• Source material:
= Beginning of Section =
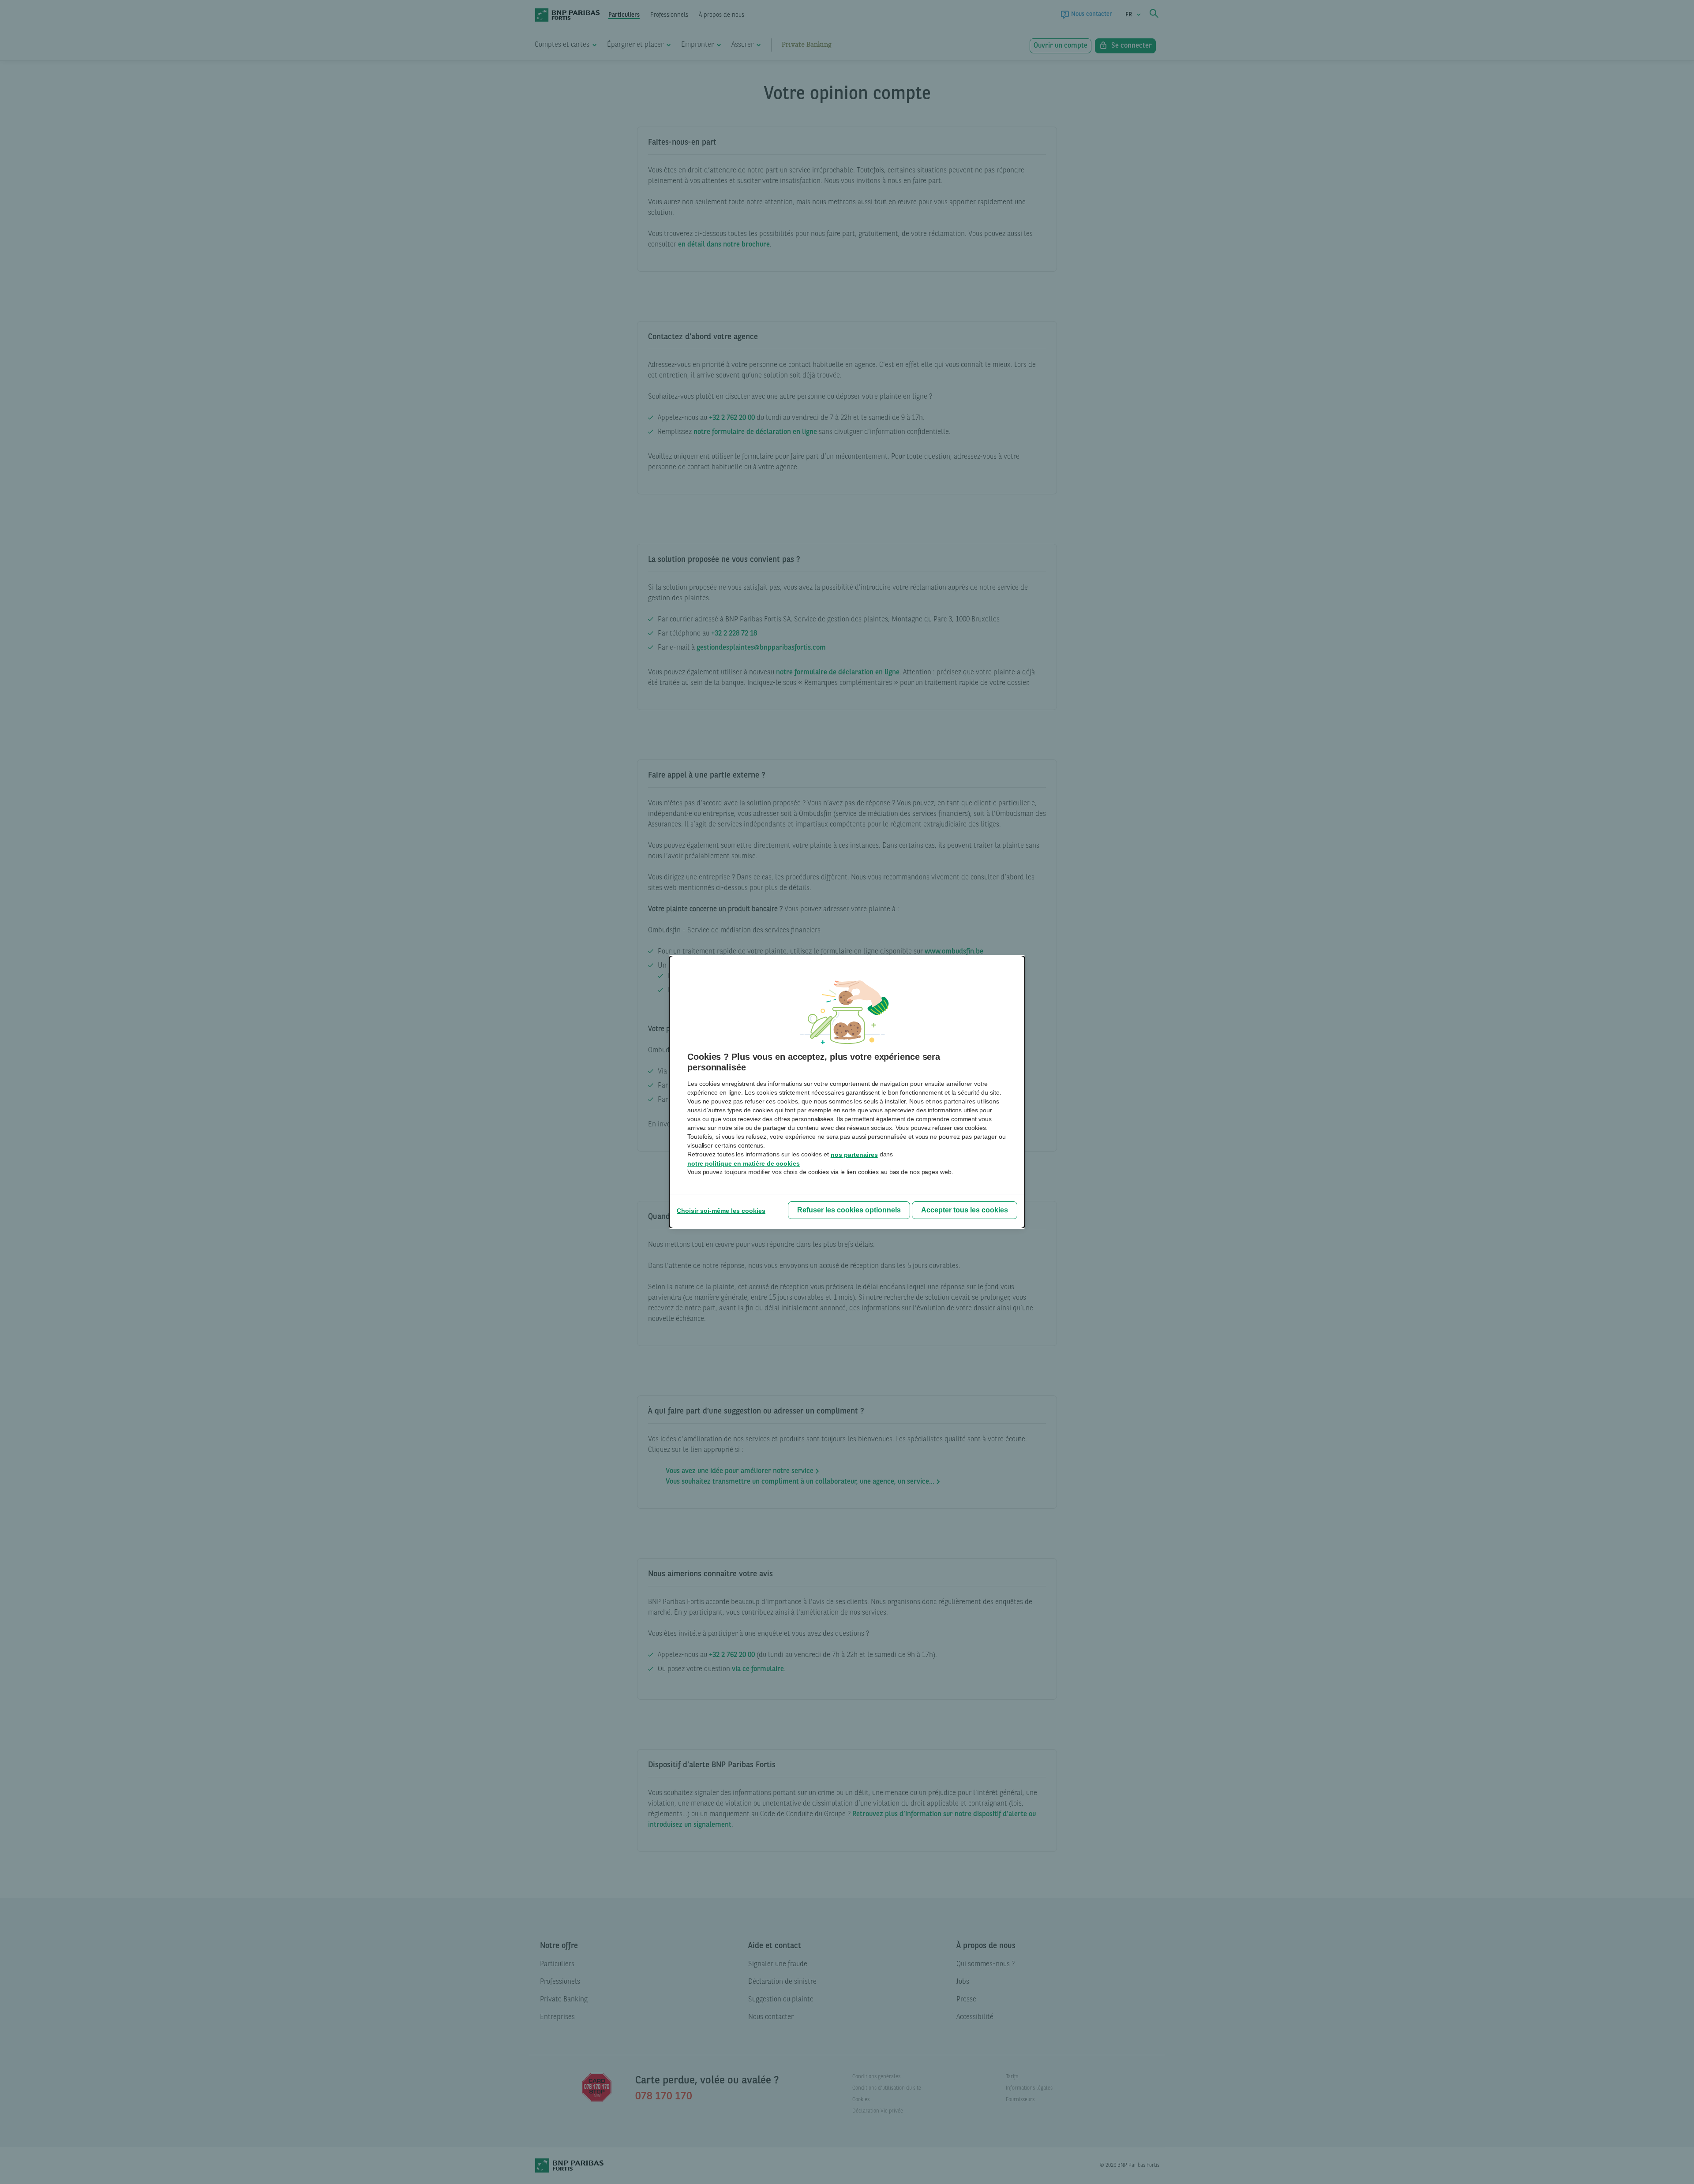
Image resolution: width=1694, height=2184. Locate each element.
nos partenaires (854, 1154)
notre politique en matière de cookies (743, 1163)
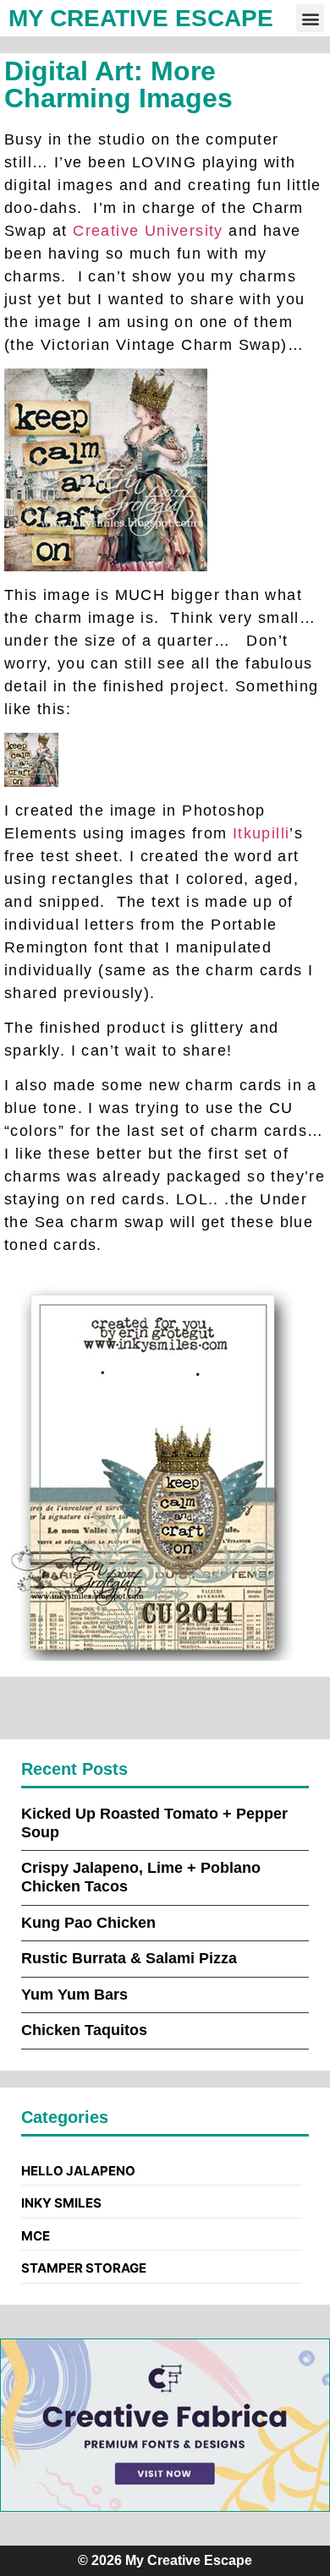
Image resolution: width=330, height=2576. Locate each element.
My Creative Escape (140, 18)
= End of Section =
• What you have to do:
Before handing back the copy, remove the pictures; otherwise print the data exactly.

• Exercise solution:
Image resolution: width=1694, height=2184. Locate each element.
nos partenaires (854, 1154)
notre politique en matière de cookies (743, 1163)
Image resolution: width=330, height=2576. Locate each element.
My Creative Escape (140, 18)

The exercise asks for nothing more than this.